§ PROBLEM DETAILS
Reproduce in full, without any change, the passage below about the European Union's new portal for sharing coronavirus research.

§ EXERCISE PASSAGE
The European Union has launched a new for researchers worldwide to share their work on coronavirus, with stewards of biological data struggling to make a tsunami of new information about the virus easily accessible and shareable.
“Scientists around the world have already produced a wealth of knowledge on coronavirus,” said Ursula von der Leyen, president of the European Commission, announcing the initiative on 21 April. “But no research, lab or country can find a solution alone.”
The portal is designed to give researchers a central point of access to everything from genomic data about the virus to epidemiological studies that track how far it has spread through the population.
Previously, “you had to go to different databases to get different pieces of information”, explained Rolf Apweiler, co-director of the European Bioinformatics Institute (EBI), one of the world’s key repositories for biological data.
Now, with the introduction of the portal, the hope is that researchers “don’t need to trawl the internet to go to maybe dozens of sites”, he said.
The scale of the organisational challenge is potentially enormous: the UK-based EBI, one of the organisations helping to create the site, has an overall storage capacity for more than 300 petabytes of data – the equivalent of about 300 million gigabytes – and its website gets approximately 60 million hits a day.

§ DATASET EXTRACT

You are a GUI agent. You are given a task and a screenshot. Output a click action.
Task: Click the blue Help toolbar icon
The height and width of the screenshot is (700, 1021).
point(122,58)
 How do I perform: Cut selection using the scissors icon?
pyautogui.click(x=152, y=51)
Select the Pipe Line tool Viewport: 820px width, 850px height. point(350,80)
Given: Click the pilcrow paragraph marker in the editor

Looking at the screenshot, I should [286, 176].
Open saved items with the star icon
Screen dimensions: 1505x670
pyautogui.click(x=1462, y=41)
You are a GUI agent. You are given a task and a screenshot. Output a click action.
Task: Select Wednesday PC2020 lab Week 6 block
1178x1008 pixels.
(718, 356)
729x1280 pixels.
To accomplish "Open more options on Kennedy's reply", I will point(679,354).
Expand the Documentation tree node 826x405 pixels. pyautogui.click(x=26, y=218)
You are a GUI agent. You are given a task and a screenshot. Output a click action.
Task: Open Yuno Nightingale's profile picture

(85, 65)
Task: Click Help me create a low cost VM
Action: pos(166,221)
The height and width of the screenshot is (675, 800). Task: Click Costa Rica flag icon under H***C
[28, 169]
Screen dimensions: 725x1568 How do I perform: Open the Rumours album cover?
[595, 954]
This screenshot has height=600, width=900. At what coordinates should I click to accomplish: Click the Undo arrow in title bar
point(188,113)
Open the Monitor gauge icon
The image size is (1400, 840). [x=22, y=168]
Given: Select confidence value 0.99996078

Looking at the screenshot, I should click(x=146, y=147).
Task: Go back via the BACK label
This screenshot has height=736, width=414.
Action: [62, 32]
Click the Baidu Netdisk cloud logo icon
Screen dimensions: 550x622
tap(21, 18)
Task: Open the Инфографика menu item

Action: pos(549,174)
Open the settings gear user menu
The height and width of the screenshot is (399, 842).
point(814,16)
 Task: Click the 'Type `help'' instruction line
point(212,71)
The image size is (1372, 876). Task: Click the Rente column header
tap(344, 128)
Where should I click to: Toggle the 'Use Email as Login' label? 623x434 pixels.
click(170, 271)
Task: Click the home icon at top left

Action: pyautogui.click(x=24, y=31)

§ SOLUTION
The European Union has launched a new for researchers worldwide to share their work on coronavirus, with stewards of biological data struggling to make a tsunami of new information about the virus easily accessible and shareable.
“Scientists around the world have already produced a wealth of knowledge on coronavirus,” said Ursula von der Leyen, president of the European Commission, announcing the initiative on 21 April. “But no research, lab or country can find a solution alone.”
The portal is designed to give researchers a central point of access to everything from genomic data about the virus to epidemiological studies that track how far it has spread through the population.
Previously, “you had to go to different databases to get different pieces of information”, explained Rolf Apweiler, co-director of the European Bioinformatics Institute (EBI), one of the world’s key repositories for biological data.
Now, with the introduction of the portal, the hope is that researchers “don’t need to trawl the internet to go to maybe dozens of sites”, he said.
The scale of the organisational challenge is potentially enormous: the UK-based EBI, one of the organisations helping to create the site, has an overall storage capacity for more than 300 petabytes of data – the equivalent of about 300 million gigabytes – and its website gets approximately 60 million hits a day.